Sometimes people ask me what is the difference between prayer and meditation. I usually answer that prayer is about us talking to God and meditation is about stillness and about making space to be with God and God speaking to us.
This is true but there is also a difference in our mindset. There are many types of prayer but often prayer simply becomes about getting something from God, whereas meditation is simply about being with God.
This sounds like a minor difference but is actually massively different. In one we come to God anxious and with all our requests, desperately hoping God will do or change or fix something for us. In the other, we come to God (not necessarily peace-filled to begin with) but our focus is on Him until the point where we are no longer anxious and we are able to say “God, I let all other things go, because I know you will work it out and I simply want to enjoy being in your presence”.
This is what meditating on God is about.
In Mark chapter 4 verse 39, the Bible tells the story of when Jesus was in the boat with His disciples in the middle of a storm. Jesus stood up and said “Peace! Be still!”
It is generally understood that Jesus was speaking to the storm, which is true, but I can’t help thinking that He was also speaking to those on board the boat.
Their hearts had become panicked and fearful. With authority Jesus commanded the storm to be still and with love, compassion and comfort He spoke to their fearful hearts.
The Pulpit commentary on this verse likens it to the storms of the soul.
If you are feeling panicked and fearful about something at the moment, I know Jesus is saying to you “Peace, Be still”.

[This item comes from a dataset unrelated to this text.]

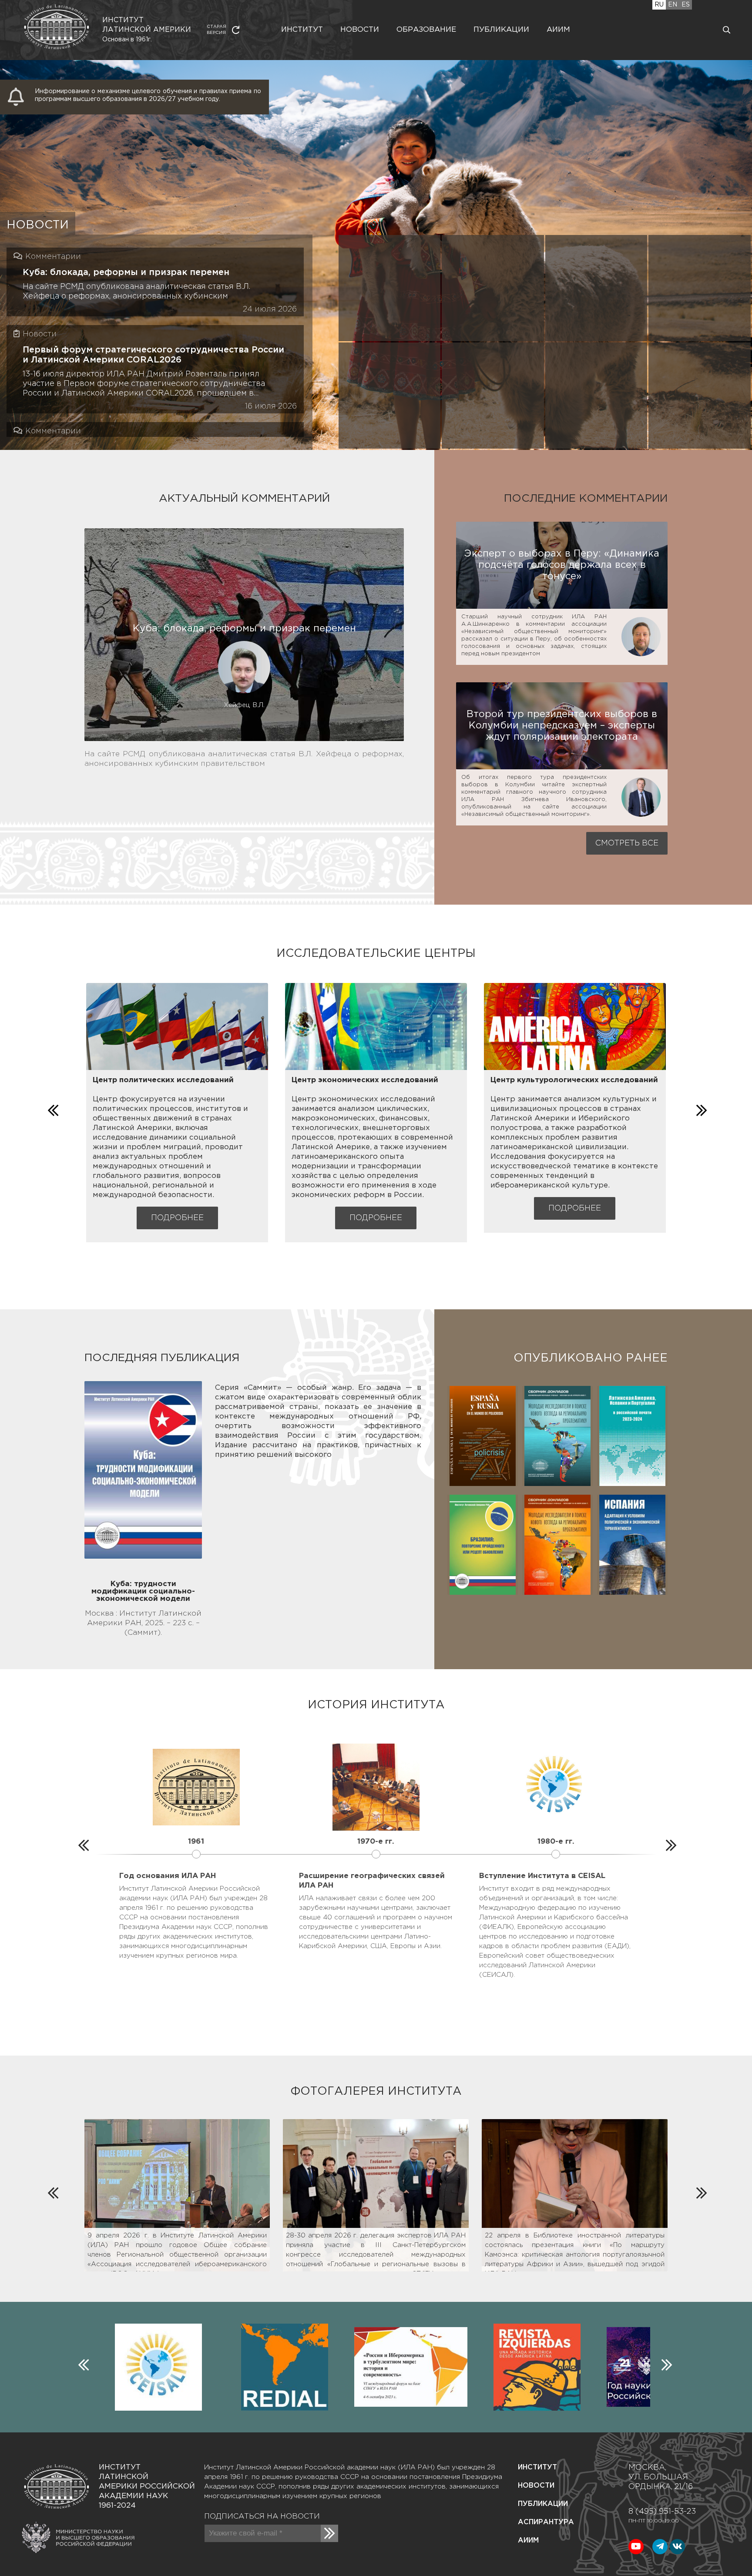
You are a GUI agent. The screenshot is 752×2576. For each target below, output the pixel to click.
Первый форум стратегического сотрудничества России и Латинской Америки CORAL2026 (153, 355)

But how do you really do that in the midst of the storms in your life and the storms in your soul?
That’s where meditating on God comes in.
If you have been following my blog for a while you will have heard me say that sometimes our prayers simply become a case of us blabbing all our fears to God. And this is not good because God is not activated by fear. God is activated by faith.
That is when it is better to come aside with God in peace and stillness and instead of focussing on the worries and troubles that you have, set them aside for a while to focus on God. My favourite scripture for doing this is Colossians 3:1-3.
I come into my meditation time and still myself internally and externally and remind myself of this scripture.
“Since, then, you have been raised with Christ, set your hearts on things above, where Christ is, seated at the right hand of God. Set your minds on things above, not on earthly things. For you died, and your life is now hidden with Christ in God”
Instead of focussing on my worries and problems, I spend my time in meditation focussing on Jesus. I set my eyes, heart and mind on Him.
And I stay there until peace comes and fear goes.
Alicia Chole (a well-known Christian author) calls this “Periphery Prayer”. She says that if we hold our worries and fears behind us it is denial, if we hold them in front of us then we are hyper-focussed on them. But if we put them to the side and look up to Jesus, then we are not denying they are still there but our eyes are on the One who can give us peace and bring peace to the situation.
Before Jesus spoke those famous words “Peace, Be still!” His disciples were in a state of fear and panic. They said to Jesus “Teacher don’t you care that we are going to die?” because it seemed like Jesus was not doing anything about the storm but I have found that it is only when our hearts are in a state of peace that Jesus then speaks to the storm around us and says “Peace! Be Still!”
It is only when we come into His presence and set aside our fears and worries and focus on Him; it’s when we say “I’m going to set those things aside that are worrying me and I am going to focus on God” that not only does peace come into our heart but answers are released too. This is because it takes faith to set aside our worries and trust that God will take care of things for us – and faith is what activates God. That’s when Jesus can stand up in the midst of our situation and speak to the storm and say “Peace, Be Still”.